Он много курил, на кровати лежали пачки различных сигарет - французских, египетских, английских. «Моя жидкая пища однообразна и ничего не говорит нёбу. Различный вкус сигарет - это то чувственное наслаждение, которое мне оставил и, беру одну, потом другую. Ну и глаза… Никогда прежде я так не радовался цветку или красивой женщине…»
Я пришел к нему в последний раз 8 октября. Он вырезывал арабески для ковра. Ножницы столь же уверенно проводили линию, как уголь или карандаш. Картоны для двух ковров «Полинезия» были почти закончены. (Много позднее а увидел его картины, сделанные с помощью цветной бумаги - он не мог сидеть у мольберта, а его преследовали живописные замыслы. Он умер в возрасте восьмидесяти пяти лет и до конца продолжал работать. Из личной беды он создал новую возможность, и, глядя на картины с наклеенными кусками бумаги, забываешь о человеке, прикованном к кровати, видишь крылья творчества.)

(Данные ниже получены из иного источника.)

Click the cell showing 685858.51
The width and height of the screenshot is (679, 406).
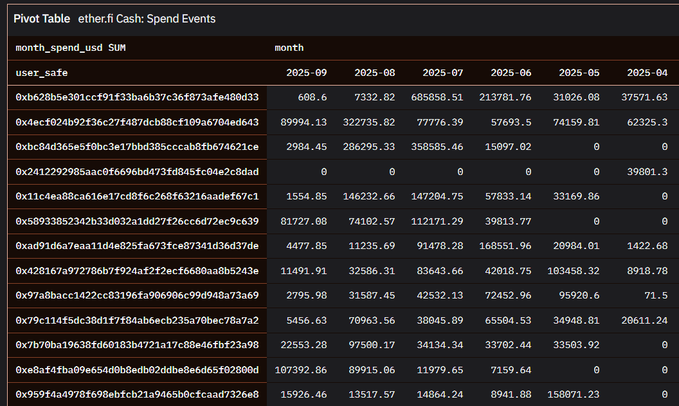coord(434,97)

Матисс расспрашивал меня о Москве. «Я там был ровно тридцать пять лет назад в октябре тысяча девятьсот одиннадцатого,- меня пригласил Щукин… Я пробыл недолго. Увидел Рублева. Это, может быть, самое значительное в мировой живописи… В Москве я кое-что понял, почувствовал… Я не разбираюсь в политике, но не скрываю моей симпатии к вашей стране. Наверно, в организации общества необходим разум, как в композиции картины. Удивительно, что русские это поняли первыми, ведь когда я был в Москве, мне казалось, что русские в будничной жизни обожают беспорядок…»

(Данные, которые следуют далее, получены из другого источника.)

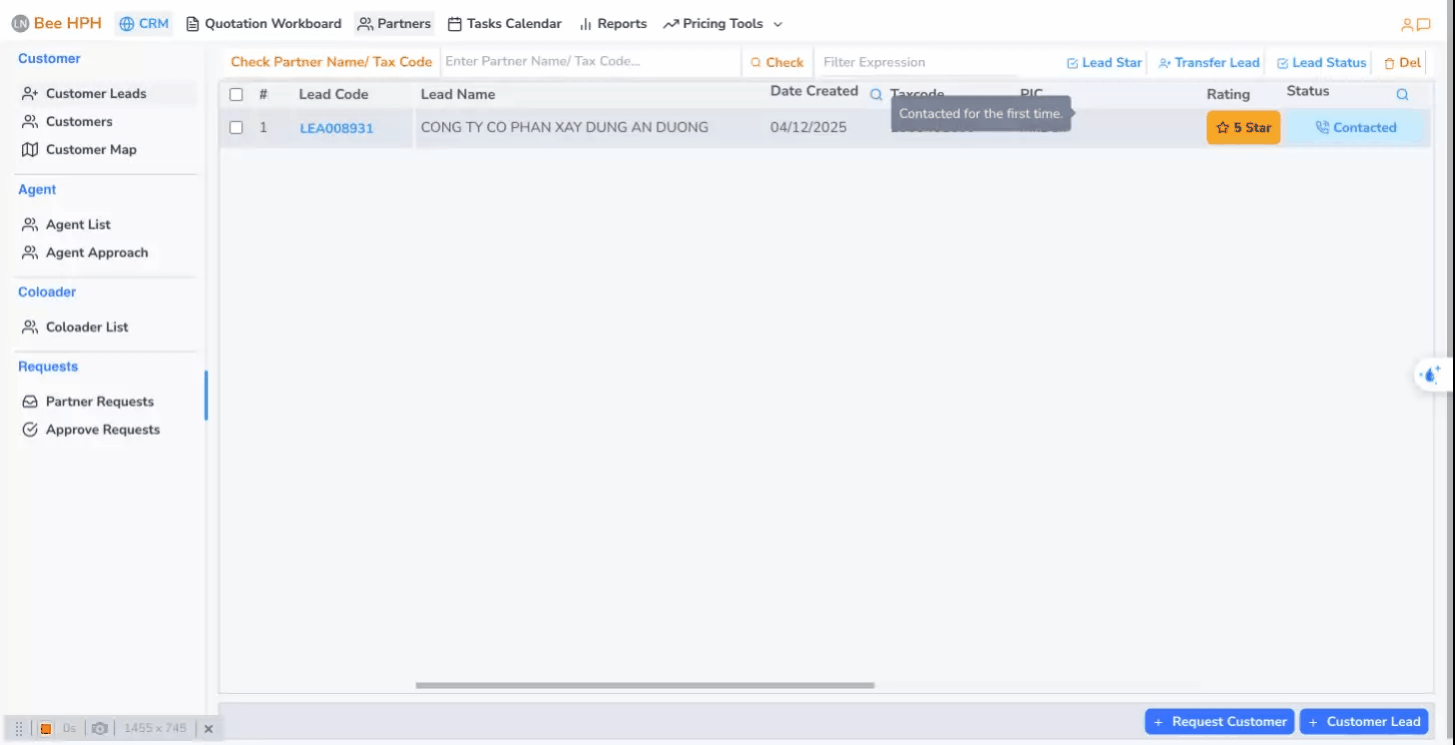Click the horizontal scrollbar under the table
1455x745 pixels.
coord(645,685)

(Матисс всегда чуждался политики, однако после начала «холодной войны» он начал говорить, что некоторые люди на Западе потеряли рассудок, что необходимо снасти мир. В 1947 году я написал для «Литературной газеты» статью о борьбе за мир. В ней были такие строки: «Не случайно среди коммунистов или друзей Советского Союза мы видим крупнейших ученых Франции - покойного Ланжевена и Жолио-Кюри, крупнейших ее художников - Пикассо и Матисса, крупнейших ее поэтов - Арагона и Элюара». Арагон получил французский перевод статьи и опубликовал его в «Леттр франсез». А несколько дней спустя в Париж пришел номер «Литературной газеты», и антисоветская печать с восторгом поместила примечание: «Редакция считает неправильным, что тов. И. Эренбург обходит молчанием вопрос о формалистско-декадентском направлении творчества Пикассо и Матисса». Друзья мне рассказывали, что Матисс, прочитав об этой истории, рассмеялся. В 1948 году он послал приветствие Вроцлаве кому конгрессу, а в 1950 году подписал Стокгольмское воззвание.)

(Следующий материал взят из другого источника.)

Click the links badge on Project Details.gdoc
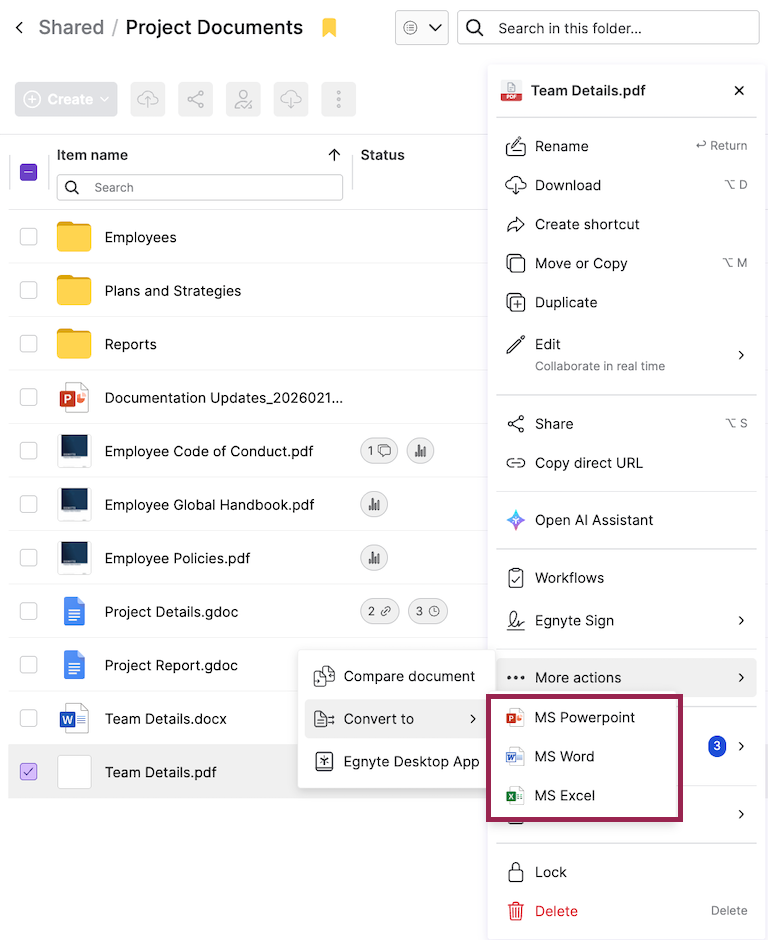 pyautogui.click(x=379, y=611)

Редко я встречал человека, который и внешностью, и складом ума был бы настолько выраженным французом, как Матисс. Больше всего он любил ясность. Конечно, с точки зрения художника, стремящегося состязаться с фотографом, его творчество изобилует деформацией предметов, мне же оно кажется не только реалистическим, но и освещенным сознанием потомственного картезианца.
Он рассказывал о русских коллекционерах: «Щукин начал покупать мои вещи в тысяча девятьсот шестом году. Тогда во Франции меня мало кто знал. Гертруда Стайн, Самба, кажется, всё… Говорят, что есть художники глаза которых никогда не ошибаются. Вот такими глазами обладал Щукин, хотя он был не художником, а купцом.